Last week on Facebook I made the following comment:
I didn’t cry once when I broke my ankle. I think I gasped during the x-rays, but otherwise? Nope.
How can this hurt so much worse?
When Grandmom died, I had a hard time. I missed her, but it was for selfish reasons. She’d been my North Star for my entire life, and without her I felt lost and cut adrift. Yet I knew she was tired and ready to die. She’d had 93 and a half years and was ready to go.
This loss, Ben’s death, is so very different and so much harder.
I’d mentioned before that Ben was like another little brother. I held him when he was a baby and babysat him when he was older. I went to his high school graduation and drove halfway across the damned country for his college graduation.

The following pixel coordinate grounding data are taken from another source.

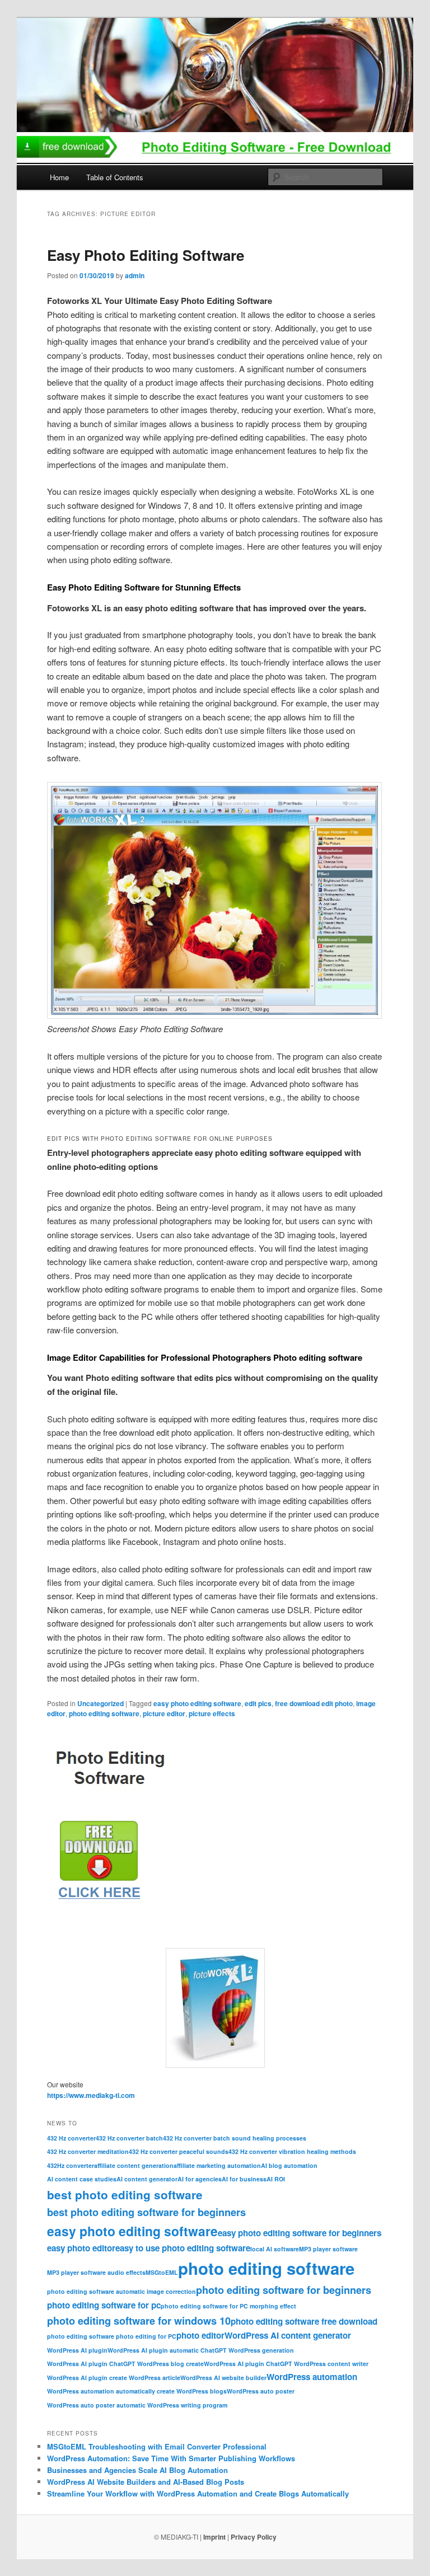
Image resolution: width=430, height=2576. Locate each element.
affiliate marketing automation (217, 2165)
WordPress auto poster (261, 2391)
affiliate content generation (134, 2165)
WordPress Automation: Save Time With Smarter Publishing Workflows (171, 2458)
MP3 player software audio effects (96, 2272)
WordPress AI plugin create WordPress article (113, 2377)
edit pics (258, 1703)
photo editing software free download (304, 2321)
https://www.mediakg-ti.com (91, 2095)
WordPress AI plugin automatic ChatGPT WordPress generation (201, 2350)
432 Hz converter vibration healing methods (292, 2151)
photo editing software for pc (104, 2305)
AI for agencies (199, 2179)
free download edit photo (314, 1703)
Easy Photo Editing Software (145, 255)
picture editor (164, 1713)
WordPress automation (312, 2377)
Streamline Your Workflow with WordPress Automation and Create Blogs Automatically (198, 2493)
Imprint (214, 2537)
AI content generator (146, 2179)
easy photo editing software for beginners (299, 2233)
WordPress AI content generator (288, 2335)
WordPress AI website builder (223, 2377)
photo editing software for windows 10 (139, 2320)
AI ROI (276, 2179)
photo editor (200, 2335)
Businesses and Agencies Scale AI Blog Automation (137, 2470)
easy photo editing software (197, 1703)
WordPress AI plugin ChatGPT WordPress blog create (125, 2363)
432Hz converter (70, 2165)
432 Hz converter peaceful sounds (178, 2151)
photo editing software (104, 1713)
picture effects (212, 1713)
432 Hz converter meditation (88, 2151)
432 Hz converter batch (129, 2138)
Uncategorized (100, 1703)
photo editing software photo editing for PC (111, 2336)
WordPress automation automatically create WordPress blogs (137, 2391)
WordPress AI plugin (77, 2350)
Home (59, 177)
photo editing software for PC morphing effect (228, 2306)
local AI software (274, 2249)
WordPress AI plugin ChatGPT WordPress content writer (286, 2363)
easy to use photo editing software (182, 2248)
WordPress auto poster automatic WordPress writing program (137, 2405)
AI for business (244, 2179)
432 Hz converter (71, 2138)
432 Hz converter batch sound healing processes (234, 2138)
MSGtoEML (162, 2272)
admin (134, 275)
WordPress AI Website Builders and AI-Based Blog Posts (145, 2481)
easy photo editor (81, 2248)
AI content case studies (81, 2179)
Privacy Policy (254, 2537)
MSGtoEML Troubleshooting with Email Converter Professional (157, 2446)
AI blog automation (289, 2165)
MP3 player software (328, 2249)
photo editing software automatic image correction (121, 2291)
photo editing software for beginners (283, 2289)
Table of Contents (114, 177)
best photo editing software (125, 2194)
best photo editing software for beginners (146, 2211)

Just like a little brother he sometimes annoyed me, and I often didn’t understand him.
That’s an understatement.
In many ways, I don’t think it would be possible for us to be much more different. Ben loved taking risks and trying new things and meeting new people and going new places. I’m family-centered and anxious about everything. I quite literally could not even imagine myself doing the things he did. I stress out when confronted with talking to strangers and will often avoid parties, because the thought of trying to talk even to people I know stresses me out.
Which is kinda funny, because people are the center of my world. The core of my job is helping people, and I love doing it. I love helping people.
I just don’t know how to talk to them unless I’m being helpful.
Which is another part of what has made this so very hard.
I can’t help anyone–I can’t even help myself. I’m full of grief and anger and frustration that overwhelms me. I’d gladly break my other ankle or take any other kind of physical pain than continue to deal with this grief.
But of course, it doesn’t work like that. That’d just give me broken bones AND grief, which I’m pretty sure would suck even worse than what I’m feeling now.
How can something intangible hurt so damned badly?